EtIndonesia. Militer Nepal menyatakan bahwa pada Kamis (11/9/1015) pagi, 14.307 narapidana melarikan diri dari penjara, di mana 1.455 orang berhasil ditangkap kembali, sementara lebih dari 12.000 lainnya masih buron.
Dalam bentrokan sengit kedua belah pihak, sedikitnya 2 narapidana tewas, dan 12 hingga 13 orang lainnya terluka. Militer kemudian memperpanjang jam malam serta menyerukan warga agar tetap tenang.
Militer mengumumkan bahwa mulai Kamis, mereka akan mengadakan perundingan dengan para pemuda pengunjuk rasa untuk segera membentuk pemerintahan sementara.
Saat ini, kandidat perdana menteri dengan tingkat popularitas tertinggi adalah Wali Kota Kathmandu, Balendra Shah dan mantan Ketua Mahkamah Agung, Sushila Karki.

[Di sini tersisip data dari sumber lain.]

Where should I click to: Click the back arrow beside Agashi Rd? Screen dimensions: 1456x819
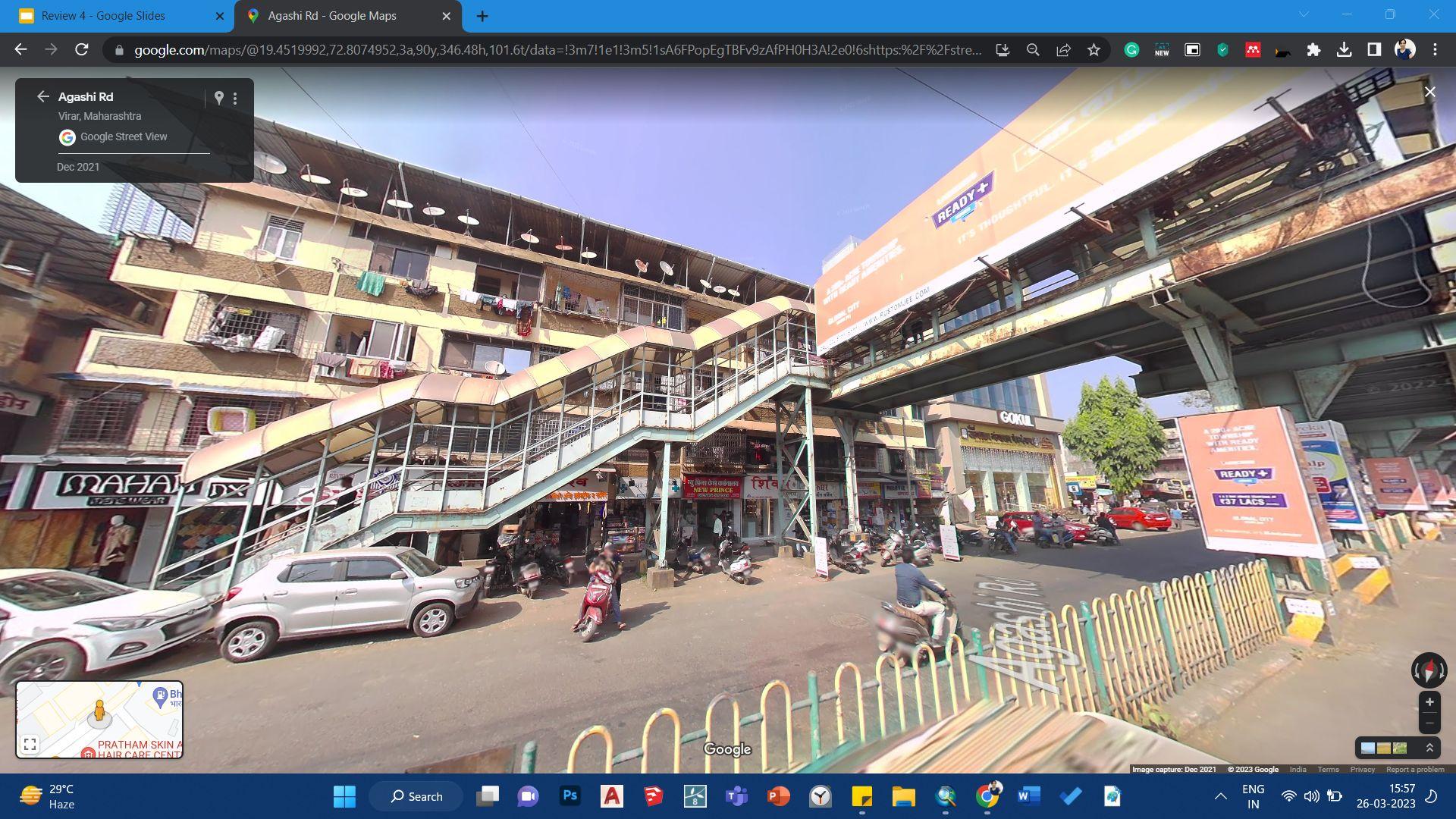[x=42, y=96]
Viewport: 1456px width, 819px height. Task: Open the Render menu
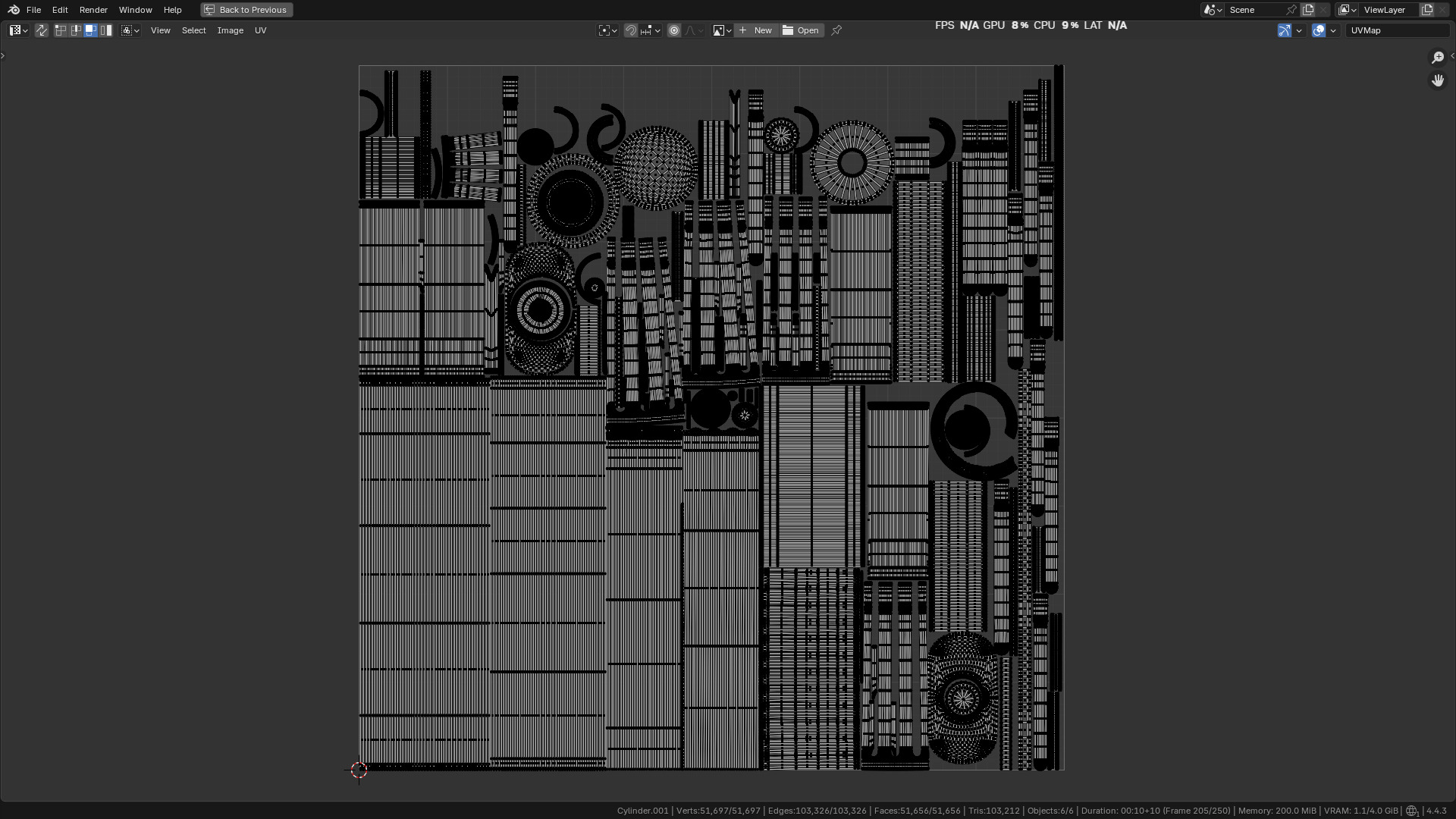[93, 10]
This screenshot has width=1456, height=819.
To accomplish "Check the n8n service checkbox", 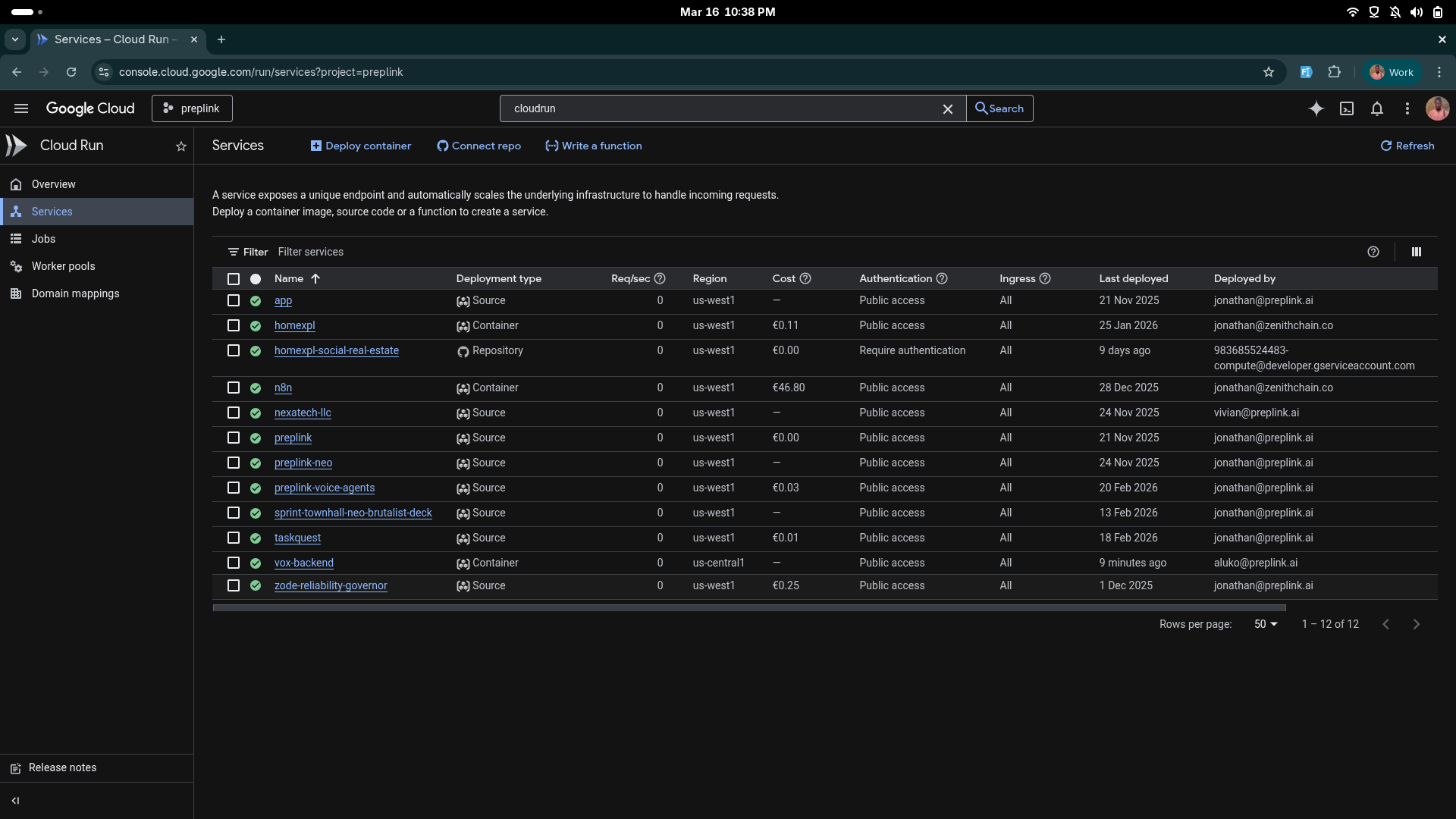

Perwakilan pemuda mengumumkan kepada massa yang berkumpul di luar markas besar Angkatan Darat Nepal bahwa mereka merekomendasikan Sushila Karki sebagai perdana menteri sementara, yang langsung disambut dengan sorak-sorai.
Perwakilan Generasi Z, Rehan Raj Dangal, menyatakan: “Di antara tokoh-tokoh yang diakui masyarakat sebagai bermoral dan adil, kami sepakat merekomendasikan Ibu Sushila Karki untuk membentuk dan memimpin pemerintahan sementara.”
Karki pada Kamis pagi telah lebih dahulu memulai perundingan dengan Panglima Angkatan Darat Nepal.
Kaum muda berharap agar dalam waktu 6 hingga 12 bulan dapat digelar referendum untuk membentuk pemerintahan sipil dan sepenuhnya mengakhiri sistem komunis.
Pemimpin muda Ojashwi Thapa mengatakan: “Di masa depan, kami berharap tidak ada lagi korupsi seperti sebelumnya. Ratusan ribu pemuda terpaksa bekerja ke luar negeri. Kami berharap hari-hari seperti itu tidak akan terulang lagi.”
Ojashwi Thapa juga menyebutkan bahwa pihaknya tengah merencanakan pembubaran parlemen, pemilu ulang, serta amandemen konstitusi.